Another problem with borrowing is that the HOL-CASL user really works with the encoding of a CASL specification, and not with the CASL specification itself. In particular, goals and subgoals are displayed as HOL formulas, and the proof rules are of course the Isabelle/HOL proof rules. However, a typical user of the tool will probably be more familiar with CASL than with Isabelle/HOL. Therefore, we have decided to display goals and subgoals in a CASL-like syntax as much as possible. For example, an injection of a term t from a subsort s1 to a supersort s2 is displayed as t : s2, as in CASL, and not as injs1,s2(t), as the encoding would yield. In this way, we get a CASL-like display syntax of Isabelle/HOL. Let us call this display syntax "CASLish Isabelle/HOL".

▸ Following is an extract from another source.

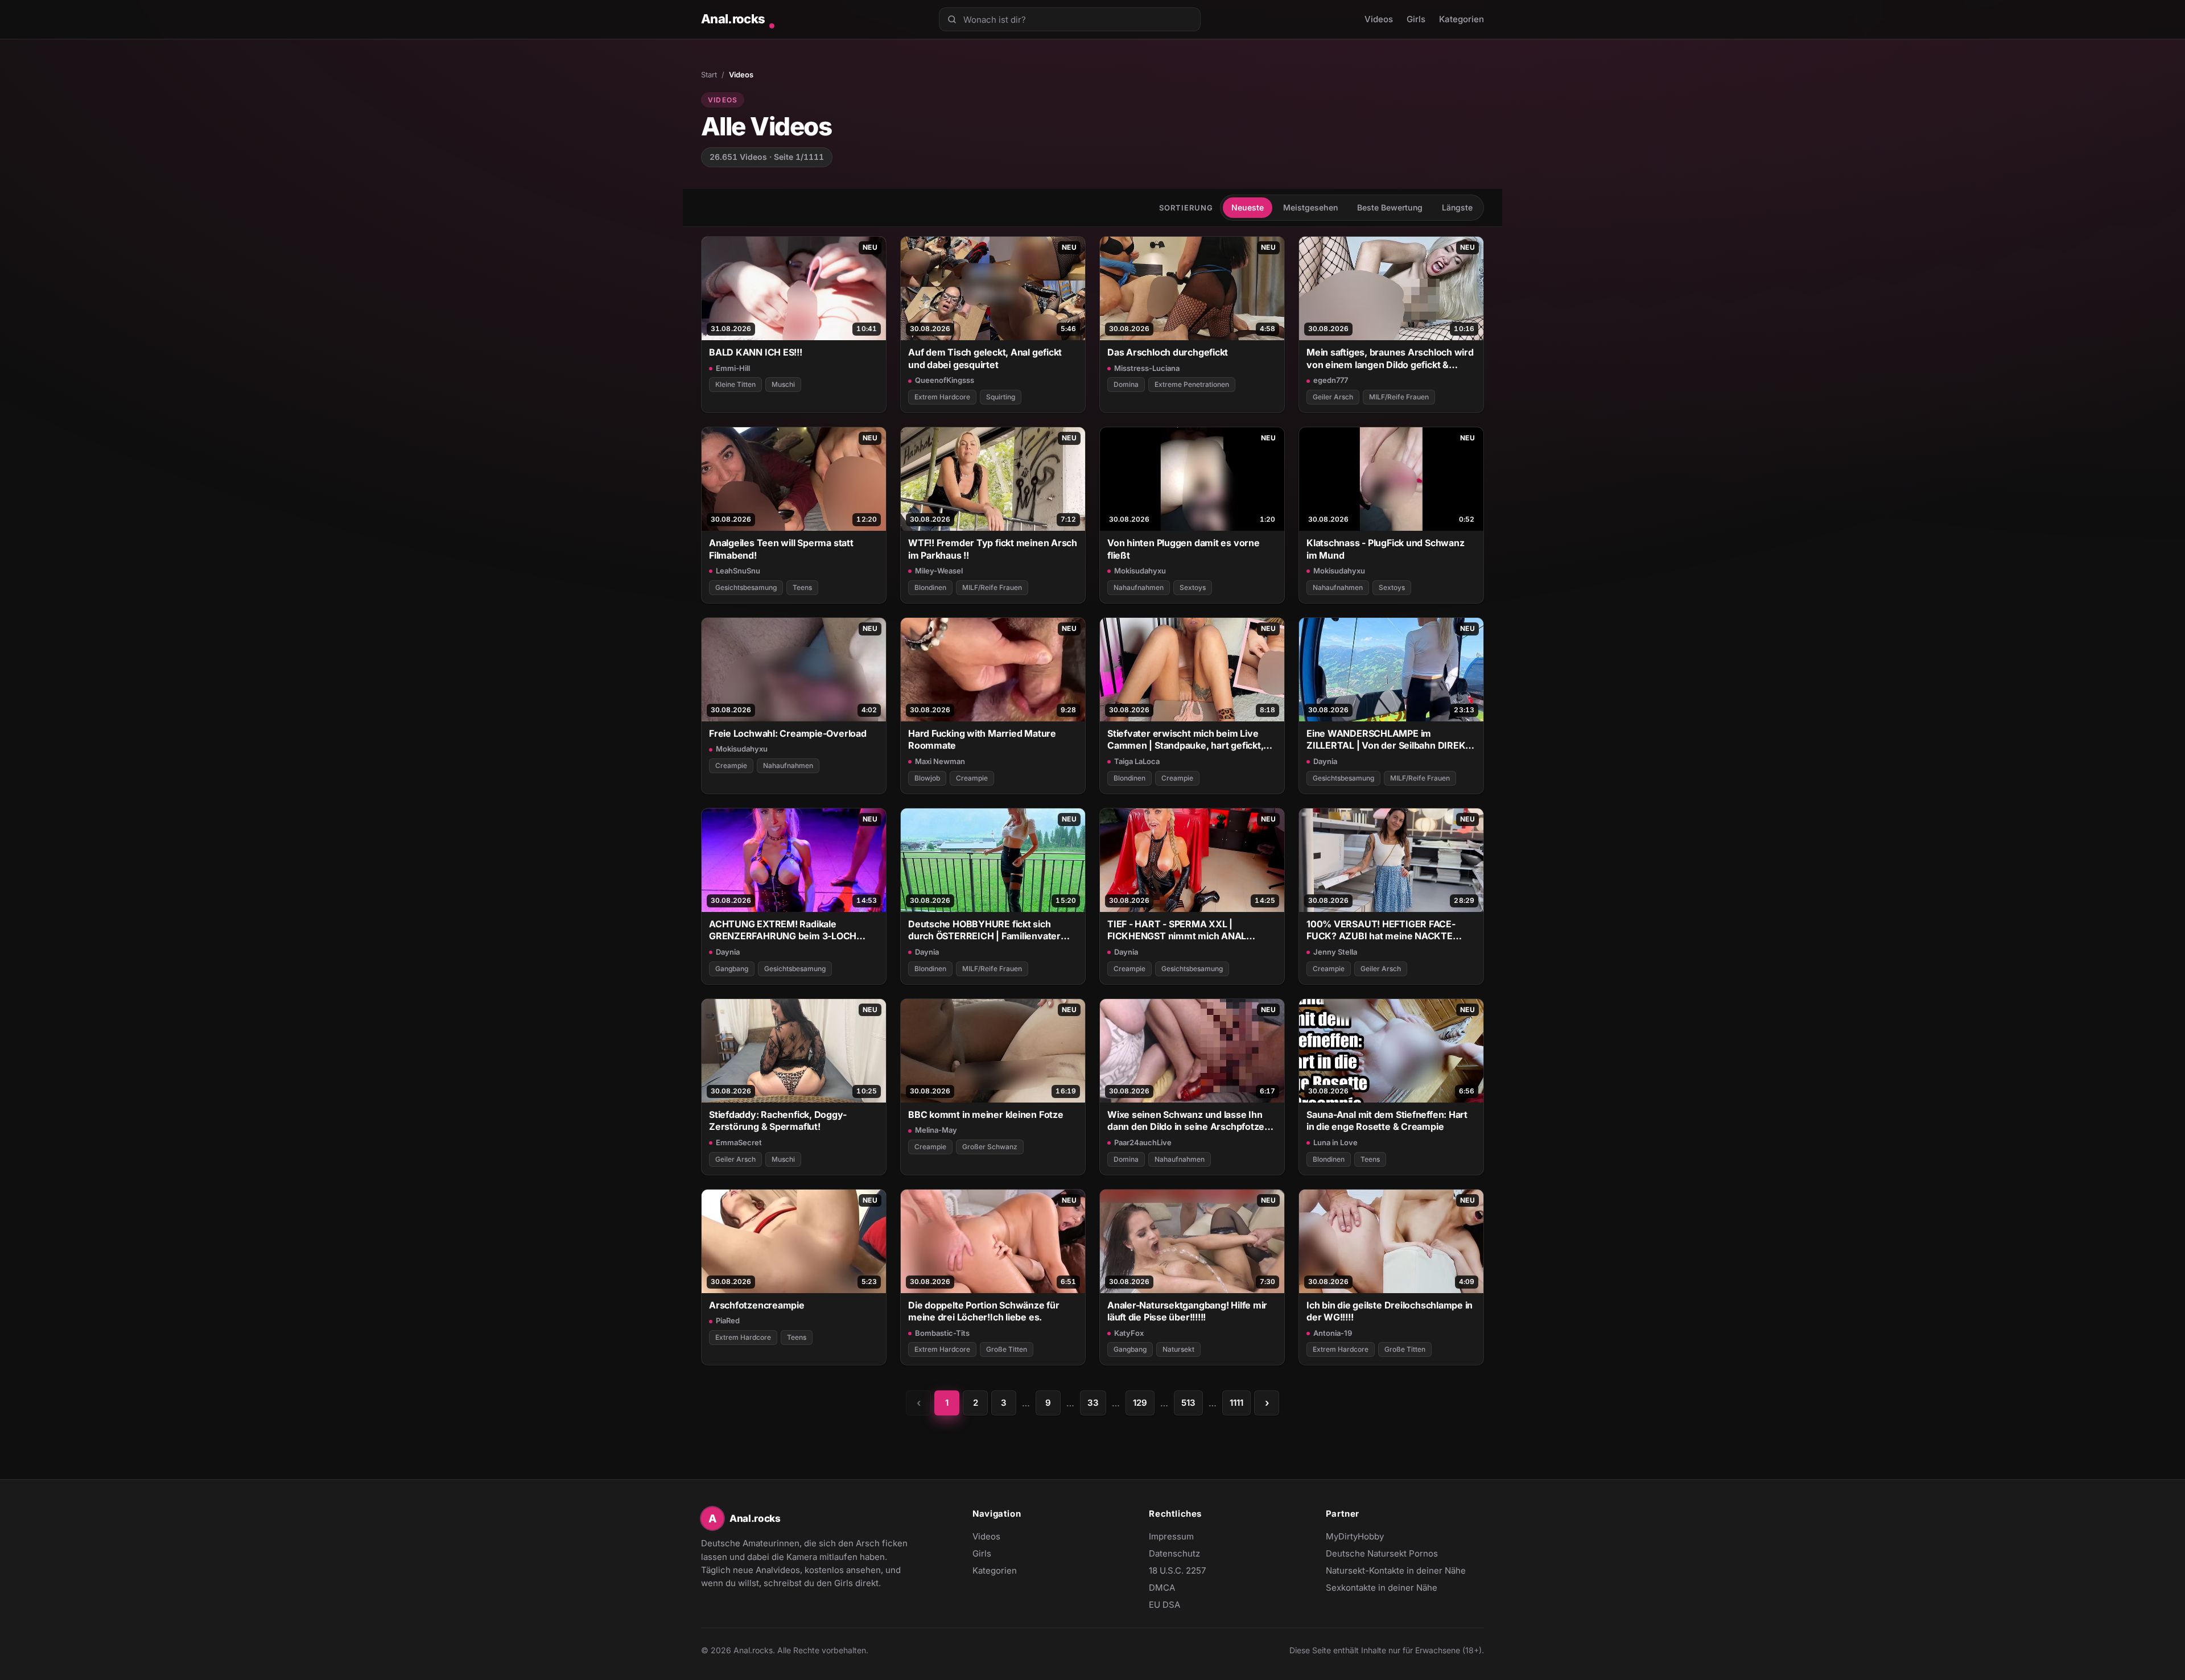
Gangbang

However, note that the CASLish Isabelle/HOL omits some information, e.g. the information that an injection injs1,s2(t) starts from s1. In some practical example proofs, this turned out to be rather confusing (while in others, the longer form injs1,s2(t) is just tedious), and one would like to go back to the "pure Isabelle/HOL" view of the subgoals instead of using the "CASLish Isabelle/HOL". Therefore, we plan to let the user choose among several pretty printing "views" on his or her encoded CASL specification.
A related problem is that of input of goals. Goals are of course input in the CASL syntax (only during a proof, they get redisplayed in CASLish Isabelle/HOL syntax). One would like also to be able to input goals in Isabelle/HOL, for example when one needs to prove a lemma that is formulated in Isabelle/HOL. We solve this by providing Isabelle/HOL as a theory within our interface, and we parse goals that are input for this theory always with the Isabelle/HOL parser, and not with the CASL parser.

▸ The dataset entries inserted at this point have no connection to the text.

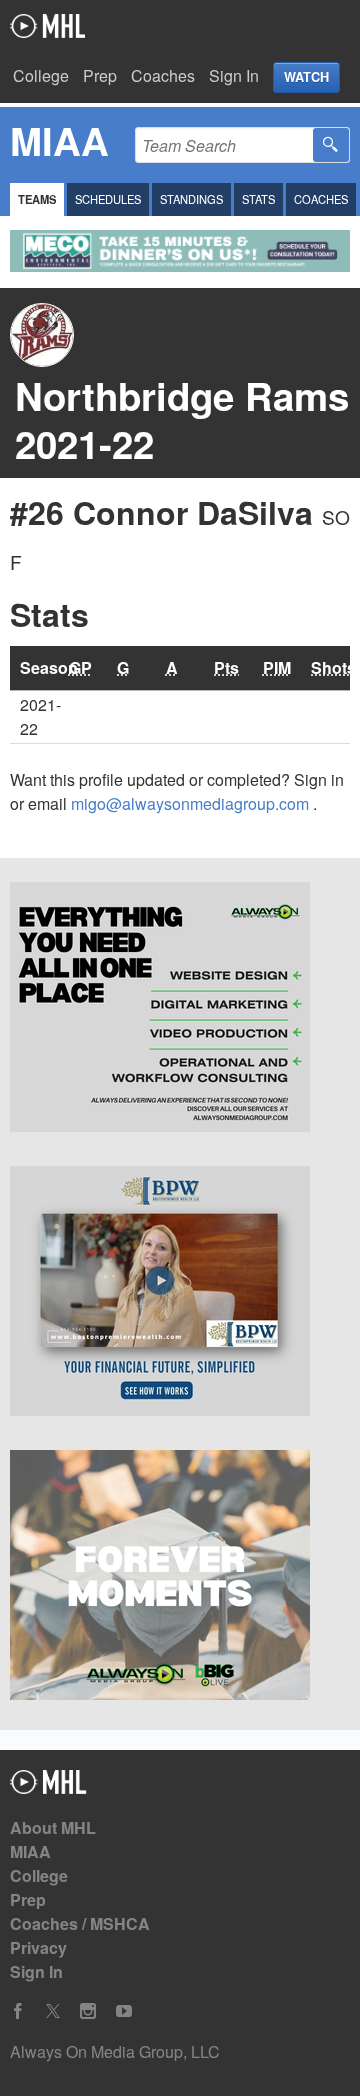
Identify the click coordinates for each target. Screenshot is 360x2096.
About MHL (53, 1827)
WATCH (306, 77)
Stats (258, 199)
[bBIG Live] (180, 1578)
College (41, 75)
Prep (100, 75)
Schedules (108, 199)
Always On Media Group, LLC (115, 2051)
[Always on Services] (180, 1010)
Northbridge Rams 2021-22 (182, 419)
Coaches (163, 75)
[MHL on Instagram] (88, 2011)
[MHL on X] (53, 2011)
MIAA (30, 1851)
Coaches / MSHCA (80, 1923)
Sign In (234, 75)
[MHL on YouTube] (124, 2011)
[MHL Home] (48, 1787)
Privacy (38, 1947)
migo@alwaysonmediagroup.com (192, 803)
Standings (191, 199)
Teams (37, 199)
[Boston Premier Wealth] (180, 1294)
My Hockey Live (47, 26)
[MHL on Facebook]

Sometimes, these two "pure" input syntaxes (the CASL and the ISabelle/HOL syntax) are not sufficient. An example is the following: In Isabelle, there are two different kinds of free variables: Object variables, which cannot be instantiated during a proof, are used for proofs of universally quantified sentences. Such variables are needed, for example, in a goal forall x,y:Nat · x*y=y*x which is automatically converted to its free form x*y=y*x by the encoding, since the free form can be better handeled in Iasbelle/HOL. The other kind of variables are meta variables, which can be instantiated during a proof, giving an informative answer substitution during the proof of an existentially quantified sentence (cf. Prolog, narrowing). For example, when trying to prove exist x:Nat · x+9=12 it makes more sense to input the goal ?x + 9 =12 and get ?x instantiated with 3 during the proof (while the goal x+9=12 is not provable, since forall x:Nat · x+9=12 is false).
We now provide the facility to input goals in CASL with both kinds of variables. We are therefore working with a mixture of CASL and Iasbelle/HOL.
In future work, we will study the semantic relationships between the different input and display syntaxes and a true combination of CASL and HOL (like higher-order CASL [HKBM98]) in more detail.